Le créateur du logo du Théâtre de Liège, Olivier Debie, ainsi que le directeur de l'établissement, envisagent sérieusement de porter plainte pour plagiat contre le comité organisateur des Jeux Olympiques de Tokyo 2020, a indiqué jeudi le graphiste contacté par l'agence Belga. La semaine dernière, l'emblème des JO de Tokyo a été officiellement présenté: un T (pour Tokyo, Tomorrow et Team), ressemblant étrangement à celui du Théâtre liégeois. "C'est impossible à prouver s'il y a plagiat. Peut-être que le créateur japonais (Kenjiro Sano) a imaginé un logo semblable sans s'en rendre compte... même si la similitude du tracé sur base géométrique identique est flagrante... et avec la même typographie imposée a l'époque par le Théâtre de Liège", explique dubitativement Olivier Debie qui a pris contact avec un avocat.

Le comité organisateur de Tokyo 2020 a réagi dans un communiqué insistant sur le fait que le design avait fait l'objet de minutieuses vérifications, à l'étranger notamment, avant d'être sélectionné et révélé, grâce à une procédure transparente, rapportent plusieurs médias internationaux.

Le graphiste, qui précise n'avoir été en contact avec aucun membre du comité organisateur des JO au préalable, envisage très sérieusement de porter plainte contre le comité organisateur, en commun avec le directeur du Théâtre de Liège selon qui la similitude entre les deux logos porte un préjudice commercial à son établissement. Celui-ci entretient en effet de nombreux échanges avec des institutions culturelles d'autres pays, a encore ajouté Olivier Debie.

Le logo belge a été officialisé en 2013 mais créé fin 2011 en vue du concours organisé par le Théâtre de Liège.

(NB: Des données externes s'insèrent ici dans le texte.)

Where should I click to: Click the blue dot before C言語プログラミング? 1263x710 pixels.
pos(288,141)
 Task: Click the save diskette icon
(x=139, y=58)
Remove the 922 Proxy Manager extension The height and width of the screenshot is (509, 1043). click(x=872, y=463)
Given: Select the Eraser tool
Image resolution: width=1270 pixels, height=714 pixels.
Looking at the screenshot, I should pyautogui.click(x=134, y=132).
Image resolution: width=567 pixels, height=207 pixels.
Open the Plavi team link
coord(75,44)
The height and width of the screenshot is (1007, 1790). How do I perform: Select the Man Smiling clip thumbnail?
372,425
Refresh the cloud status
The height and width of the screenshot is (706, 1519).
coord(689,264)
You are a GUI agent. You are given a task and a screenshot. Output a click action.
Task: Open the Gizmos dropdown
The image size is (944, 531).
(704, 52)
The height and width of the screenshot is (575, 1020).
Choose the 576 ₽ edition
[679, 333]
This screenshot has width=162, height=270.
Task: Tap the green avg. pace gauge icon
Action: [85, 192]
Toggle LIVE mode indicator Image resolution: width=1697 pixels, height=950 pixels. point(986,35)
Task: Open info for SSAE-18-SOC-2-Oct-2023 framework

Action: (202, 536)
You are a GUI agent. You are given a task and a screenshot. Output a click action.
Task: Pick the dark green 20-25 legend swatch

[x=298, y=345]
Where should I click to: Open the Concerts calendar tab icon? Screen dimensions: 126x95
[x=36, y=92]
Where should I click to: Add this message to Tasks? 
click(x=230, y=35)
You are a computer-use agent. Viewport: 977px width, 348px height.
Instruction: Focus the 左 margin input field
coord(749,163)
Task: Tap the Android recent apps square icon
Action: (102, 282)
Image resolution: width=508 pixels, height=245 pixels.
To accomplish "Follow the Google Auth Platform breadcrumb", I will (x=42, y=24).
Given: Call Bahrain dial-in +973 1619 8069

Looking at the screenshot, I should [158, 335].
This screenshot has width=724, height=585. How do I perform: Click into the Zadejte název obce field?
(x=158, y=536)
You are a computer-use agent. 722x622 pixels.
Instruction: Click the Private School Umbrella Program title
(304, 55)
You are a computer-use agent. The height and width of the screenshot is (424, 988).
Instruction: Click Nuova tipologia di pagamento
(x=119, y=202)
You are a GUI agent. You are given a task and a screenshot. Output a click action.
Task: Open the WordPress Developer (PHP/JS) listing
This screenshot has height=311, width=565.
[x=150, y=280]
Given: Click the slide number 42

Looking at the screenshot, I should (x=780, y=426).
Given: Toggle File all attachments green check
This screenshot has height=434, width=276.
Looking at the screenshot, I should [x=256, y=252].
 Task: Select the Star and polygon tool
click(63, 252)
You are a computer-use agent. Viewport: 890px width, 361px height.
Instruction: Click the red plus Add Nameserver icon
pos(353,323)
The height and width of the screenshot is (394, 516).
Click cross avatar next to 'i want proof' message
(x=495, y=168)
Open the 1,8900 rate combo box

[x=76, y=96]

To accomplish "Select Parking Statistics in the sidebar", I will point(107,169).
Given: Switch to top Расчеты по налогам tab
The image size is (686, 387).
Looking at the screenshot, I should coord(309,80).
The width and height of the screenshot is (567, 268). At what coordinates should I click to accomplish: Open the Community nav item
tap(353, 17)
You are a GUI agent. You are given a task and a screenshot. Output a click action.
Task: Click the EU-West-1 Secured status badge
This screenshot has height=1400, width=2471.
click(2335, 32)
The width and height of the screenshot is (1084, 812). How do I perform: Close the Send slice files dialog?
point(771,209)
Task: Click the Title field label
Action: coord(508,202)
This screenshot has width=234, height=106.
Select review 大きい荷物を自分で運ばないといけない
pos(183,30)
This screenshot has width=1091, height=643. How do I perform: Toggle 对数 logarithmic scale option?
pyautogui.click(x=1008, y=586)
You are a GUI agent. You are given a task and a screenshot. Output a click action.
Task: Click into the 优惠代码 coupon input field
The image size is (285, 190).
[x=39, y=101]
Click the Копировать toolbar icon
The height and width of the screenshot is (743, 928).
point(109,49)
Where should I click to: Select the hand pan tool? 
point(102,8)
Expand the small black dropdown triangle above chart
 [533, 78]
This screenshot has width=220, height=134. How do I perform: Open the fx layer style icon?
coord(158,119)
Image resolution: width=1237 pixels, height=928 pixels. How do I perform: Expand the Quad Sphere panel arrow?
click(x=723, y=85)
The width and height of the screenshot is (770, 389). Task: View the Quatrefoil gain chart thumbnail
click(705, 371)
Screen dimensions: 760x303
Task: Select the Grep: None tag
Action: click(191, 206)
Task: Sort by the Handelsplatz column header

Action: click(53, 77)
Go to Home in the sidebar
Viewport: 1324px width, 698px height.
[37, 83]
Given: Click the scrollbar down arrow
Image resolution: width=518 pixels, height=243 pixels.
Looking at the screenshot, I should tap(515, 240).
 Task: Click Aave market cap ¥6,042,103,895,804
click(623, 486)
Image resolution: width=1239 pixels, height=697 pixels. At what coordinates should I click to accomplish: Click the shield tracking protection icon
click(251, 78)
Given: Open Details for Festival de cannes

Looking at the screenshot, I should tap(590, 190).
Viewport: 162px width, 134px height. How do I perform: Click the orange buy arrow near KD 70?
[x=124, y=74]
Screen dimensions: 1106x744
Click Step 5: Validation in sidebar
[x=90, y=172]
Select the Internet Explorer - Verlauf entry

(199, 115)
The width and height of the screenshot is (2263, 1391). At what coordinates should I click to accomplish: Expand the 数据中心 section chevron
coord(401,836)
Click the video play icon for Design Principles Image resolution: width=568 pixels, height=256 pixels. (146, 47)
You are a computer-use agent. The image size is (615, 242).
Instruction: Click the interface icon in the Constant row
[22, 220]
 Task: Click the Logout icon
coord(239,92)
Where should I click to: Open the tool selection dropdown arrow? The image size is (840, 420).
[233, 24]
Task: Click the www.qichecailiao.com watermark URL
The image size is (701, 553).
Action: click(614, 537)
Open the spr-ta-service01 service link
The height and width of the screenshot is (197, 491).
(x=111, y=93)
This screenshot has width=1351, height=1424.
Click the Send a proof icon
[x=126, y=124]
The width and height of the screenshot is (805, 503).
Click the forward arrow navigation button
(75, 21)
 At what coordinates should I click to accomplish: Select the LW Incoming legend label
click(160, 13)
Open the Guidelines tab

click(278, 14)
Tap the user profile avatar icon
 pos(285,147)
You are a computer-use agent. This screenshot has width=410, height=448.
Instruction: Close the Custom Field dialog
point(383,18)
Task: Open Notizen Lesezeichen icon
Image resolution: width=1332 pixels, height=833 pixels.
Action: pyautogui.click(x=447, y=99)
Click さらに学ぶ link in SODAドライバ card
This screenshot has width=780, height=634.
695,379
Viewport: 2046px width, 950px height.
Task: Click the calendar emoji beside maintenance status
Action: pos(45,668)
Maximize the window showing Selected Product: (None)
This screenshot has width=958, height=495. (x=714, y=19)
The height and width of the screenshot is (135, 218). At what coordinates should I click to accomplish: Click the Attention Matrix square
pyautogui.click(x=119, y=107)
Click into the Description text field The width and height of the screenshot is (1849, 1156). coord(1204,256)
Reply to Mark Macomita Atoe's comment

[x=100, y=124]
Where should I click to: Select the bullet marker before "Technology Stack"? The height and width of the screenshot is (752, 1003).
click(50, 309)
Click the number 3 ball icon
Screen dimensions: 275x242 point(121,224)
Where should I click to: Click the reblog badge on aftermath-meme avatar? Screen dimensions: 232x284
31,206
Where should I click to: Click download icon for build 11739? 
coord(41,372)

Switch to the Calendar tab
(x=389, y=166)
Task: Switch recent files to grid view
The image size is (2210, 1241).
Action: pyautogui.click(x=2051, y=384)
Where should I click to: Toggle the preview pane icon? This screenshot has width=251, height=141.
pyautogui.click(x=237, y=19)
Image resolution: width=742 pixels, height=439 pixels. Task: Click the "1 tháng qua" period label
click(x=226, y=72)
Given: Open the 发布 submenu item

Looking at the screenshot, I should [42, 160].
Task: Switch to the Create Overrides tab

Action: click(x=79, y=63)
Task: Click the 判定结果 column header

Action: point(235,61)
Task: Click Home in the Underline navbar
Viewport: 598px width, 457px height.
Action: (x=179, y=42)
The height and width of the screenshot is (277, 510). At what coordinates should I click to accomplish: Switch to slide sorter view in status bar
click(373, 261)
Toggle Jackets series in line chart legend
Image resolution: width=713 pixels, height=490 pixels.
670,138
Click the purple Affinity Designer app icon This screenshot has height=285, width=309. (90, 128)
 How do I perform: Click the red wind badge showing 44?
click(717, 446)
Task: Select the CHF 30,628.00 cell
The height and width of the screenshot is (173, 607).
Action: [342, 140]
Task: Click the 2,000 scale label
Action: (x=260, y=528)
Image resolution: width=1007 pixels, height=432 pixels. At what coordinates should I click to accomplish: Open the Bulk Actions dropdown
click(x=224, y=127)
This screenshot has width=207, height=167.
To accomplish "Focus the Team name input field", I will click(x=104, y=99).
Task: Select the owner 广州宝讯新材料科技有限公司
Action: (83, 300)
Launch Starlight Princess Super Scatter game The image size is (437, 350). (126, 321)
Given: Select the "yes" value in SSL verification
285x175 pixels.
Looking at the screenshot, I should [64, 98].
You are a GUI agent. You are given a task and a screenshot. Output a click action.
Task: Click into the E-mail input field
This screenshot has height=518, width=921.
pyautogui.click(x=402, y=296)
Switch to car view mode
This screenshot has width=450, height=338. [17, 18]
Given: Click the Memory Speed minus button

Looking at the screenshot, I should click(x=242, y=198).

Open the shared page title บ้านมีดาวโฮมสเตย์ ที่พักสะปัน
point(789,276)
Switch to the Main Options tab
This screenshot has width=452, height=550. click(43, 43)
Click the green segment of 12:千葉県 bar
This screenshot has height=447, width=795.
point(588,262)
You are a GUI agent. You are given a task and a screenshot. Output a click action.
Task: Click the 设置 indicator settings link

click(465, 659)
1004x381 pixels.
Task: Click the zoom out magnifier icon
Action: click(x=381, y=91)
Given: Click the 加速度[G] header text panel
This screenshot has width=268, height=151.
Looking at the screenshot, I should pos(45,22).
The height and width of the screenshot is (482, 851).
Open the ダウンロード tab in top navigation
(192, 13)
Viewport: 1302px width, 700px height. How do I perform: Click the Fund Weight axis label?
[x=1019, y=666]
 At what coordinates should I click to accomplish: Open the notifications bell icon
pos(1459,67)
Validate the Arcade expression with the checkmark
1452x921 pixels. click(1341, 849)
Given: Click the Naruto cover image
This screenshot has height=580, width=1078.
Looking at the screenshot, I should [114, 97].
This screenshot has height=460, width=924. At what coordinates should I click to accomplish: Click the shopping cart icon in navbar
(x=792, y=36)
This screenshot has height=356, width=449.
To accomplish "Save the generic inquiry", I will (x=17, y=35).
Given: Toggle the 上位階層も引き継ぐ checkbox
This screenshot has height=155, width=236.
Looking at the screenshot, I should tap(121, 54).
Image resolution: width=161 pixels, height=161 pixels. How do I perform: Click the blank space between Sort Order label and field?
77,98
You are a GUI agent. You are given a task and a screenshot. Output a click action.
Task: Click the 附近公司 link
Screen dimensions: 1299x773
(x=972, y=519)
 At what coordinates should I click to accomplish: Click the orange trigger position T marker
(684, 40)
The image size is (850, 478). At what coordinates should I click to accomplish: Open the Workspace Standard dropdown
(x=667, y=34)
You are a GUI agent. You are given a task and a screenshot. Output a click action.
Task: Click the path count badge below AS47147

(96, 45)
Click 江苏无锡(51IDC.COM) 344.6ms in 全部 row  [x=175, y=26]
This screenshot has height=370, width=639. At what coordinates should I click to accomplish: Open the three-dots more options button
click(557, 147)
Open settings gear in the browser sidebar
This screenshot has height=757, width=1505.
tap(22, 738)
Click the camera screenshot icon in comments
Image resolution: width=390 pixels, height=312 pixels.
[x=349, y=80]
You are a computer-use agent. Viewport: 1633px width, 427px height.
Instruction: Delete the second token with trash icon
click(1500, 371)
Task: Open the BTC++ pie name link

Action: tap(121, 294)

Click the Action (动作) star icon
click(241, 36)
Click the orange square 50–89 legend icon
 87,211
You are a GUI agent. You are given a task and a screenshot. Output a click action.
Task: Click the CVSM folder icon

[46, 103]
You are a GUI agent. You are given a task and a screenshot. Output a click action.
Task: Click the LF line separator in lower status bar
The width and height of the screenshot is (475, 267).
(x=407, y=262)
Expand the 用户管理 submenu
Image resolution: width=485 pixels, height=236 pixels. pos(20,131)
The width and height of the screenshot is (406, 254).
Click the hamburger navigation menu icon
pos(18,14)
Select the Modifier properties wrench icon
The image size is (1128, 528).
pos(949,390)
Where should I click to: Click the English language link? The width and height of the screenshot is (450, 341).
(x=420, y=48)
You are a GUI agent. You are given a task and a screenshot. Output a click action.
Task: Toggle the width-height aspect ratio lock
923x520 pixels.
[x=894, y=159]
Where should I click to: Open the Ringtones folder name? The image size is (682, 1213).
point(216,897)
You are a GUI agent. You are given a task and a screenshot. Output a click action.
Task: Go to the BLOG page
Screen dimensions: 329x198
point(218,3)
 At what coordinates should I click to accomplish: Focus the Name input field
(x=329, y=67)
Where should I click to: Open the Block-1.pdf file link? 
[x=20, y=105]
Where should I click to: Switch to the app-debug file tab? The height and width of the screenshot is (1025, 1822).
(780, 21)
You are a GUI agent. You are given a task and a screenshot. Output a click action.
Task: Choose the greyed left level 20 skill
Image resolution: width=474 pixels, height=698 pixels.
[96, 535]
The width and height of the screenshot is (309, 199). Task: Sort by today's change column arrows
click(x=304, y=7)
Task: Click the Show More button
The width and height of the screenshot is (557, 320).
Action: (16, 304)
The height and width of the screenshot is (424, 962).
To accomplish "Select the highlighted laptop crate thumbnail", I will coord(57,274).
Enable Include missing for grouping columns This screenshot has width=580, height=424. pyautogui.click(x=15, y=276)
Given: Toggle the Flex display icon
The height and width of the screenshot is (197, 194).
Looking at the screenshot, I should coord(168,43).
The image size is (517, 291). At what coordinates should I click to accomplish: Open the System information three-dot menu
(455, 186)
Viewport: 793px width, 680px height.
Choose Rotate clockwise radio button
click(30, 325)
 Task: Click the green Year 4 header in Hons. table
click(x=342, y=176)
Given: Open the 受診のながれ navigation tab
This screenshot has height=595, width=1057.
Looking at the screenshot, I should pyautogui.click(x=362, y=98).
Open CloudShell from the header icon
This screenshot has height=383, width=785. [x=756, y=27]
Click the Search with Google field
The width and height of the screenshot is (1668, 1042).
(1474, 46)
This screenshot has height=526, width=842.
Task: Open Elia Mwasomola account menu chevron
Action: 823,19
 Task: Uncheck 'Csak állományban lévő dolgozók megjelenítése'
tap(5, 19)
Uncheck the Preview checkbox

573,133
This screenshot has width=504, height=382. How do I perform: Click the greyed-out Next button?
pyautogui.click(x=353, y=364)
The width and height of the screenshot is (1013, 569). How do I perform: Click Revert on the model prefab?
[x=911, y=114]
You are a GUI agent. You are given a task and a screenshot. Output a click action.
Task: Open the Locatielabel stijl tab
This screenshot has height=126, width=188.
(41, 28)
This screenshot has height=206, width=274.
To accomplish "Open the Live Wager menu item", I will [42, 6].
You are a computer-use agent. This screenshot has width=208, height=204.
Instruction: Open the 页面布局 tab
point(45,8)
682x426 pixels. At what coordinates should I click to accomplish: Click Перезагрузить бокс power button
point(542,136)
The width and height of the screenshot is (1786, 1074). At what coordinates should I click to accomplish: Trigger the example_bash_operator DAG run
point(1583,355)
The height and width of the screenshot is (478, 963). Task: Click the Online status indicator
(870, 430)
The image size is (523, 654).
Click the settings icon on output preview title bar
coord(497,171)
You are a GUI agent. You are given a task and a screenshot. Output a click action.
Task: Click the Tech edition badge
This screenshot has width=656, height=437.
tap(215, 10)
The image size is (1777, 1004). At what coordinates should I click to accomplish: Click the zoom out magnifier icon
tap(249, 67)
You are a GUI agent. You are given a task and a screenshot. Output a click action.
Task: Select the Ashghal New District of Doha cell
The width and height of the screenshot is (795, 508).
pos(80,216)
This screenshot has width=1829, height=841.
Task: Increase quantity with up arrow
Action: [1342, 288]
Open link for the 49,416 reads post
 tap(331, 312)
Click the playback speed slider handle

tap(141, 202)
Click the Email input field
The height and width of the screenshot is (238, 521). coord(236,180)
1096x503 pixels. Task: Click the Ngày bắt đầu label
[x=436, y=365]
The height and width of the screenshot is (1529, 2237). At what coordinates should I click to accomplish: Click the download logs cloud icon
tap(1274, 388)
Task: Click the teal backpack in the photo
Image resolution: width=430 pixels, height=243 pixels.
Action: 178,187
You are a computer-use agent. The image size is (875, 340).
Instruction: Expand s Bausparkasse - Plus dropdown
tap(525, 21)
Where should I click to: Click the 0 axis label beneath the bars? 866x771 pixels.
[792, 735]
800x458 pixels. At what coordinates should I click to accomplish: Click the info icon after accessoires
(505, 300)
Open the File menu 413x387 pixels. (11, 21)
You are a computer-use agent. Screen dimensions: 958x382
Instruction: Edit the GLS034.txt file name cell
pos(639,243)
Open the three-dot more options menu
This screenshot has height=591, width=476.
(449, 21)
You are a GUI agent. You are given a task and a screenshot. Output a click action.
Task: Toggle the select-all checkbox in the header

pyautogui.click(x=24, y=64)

Jeudi en fin d'après-midi, Me Berenboom, le conseil du directeur du Théâtre de Liège, a précisé qu'il agirait de commun accord avec Me Mottard, avocat de Olivier Debie. Dans un premier temps, vendredi, ils saisiront le comité olympique international ainsi que le comité olympique japonais afin de leur signaler qu'un "plagiat -une véritable appropriation du logo- a été commis par le graphiste nippon".

"Le logo liégeois circule sur internet et s'est retrouvé à plusieurs reprises sur des sites d'associations de graphistes de plusieurs pays. La coïncidence serait d'autant plus grande que la police de caractère des deux logos font partie de la même famille", souligne Me Berenboom.

Les avocats attendront une réaction de la part des deux comités, sans quoi ils aviseront sur les recours juridiques à introduire. "Nous avons tous les éléments pour affirmer qu'il y a violation aux droits d'auteur", a encore affirmé Alain Berenboom.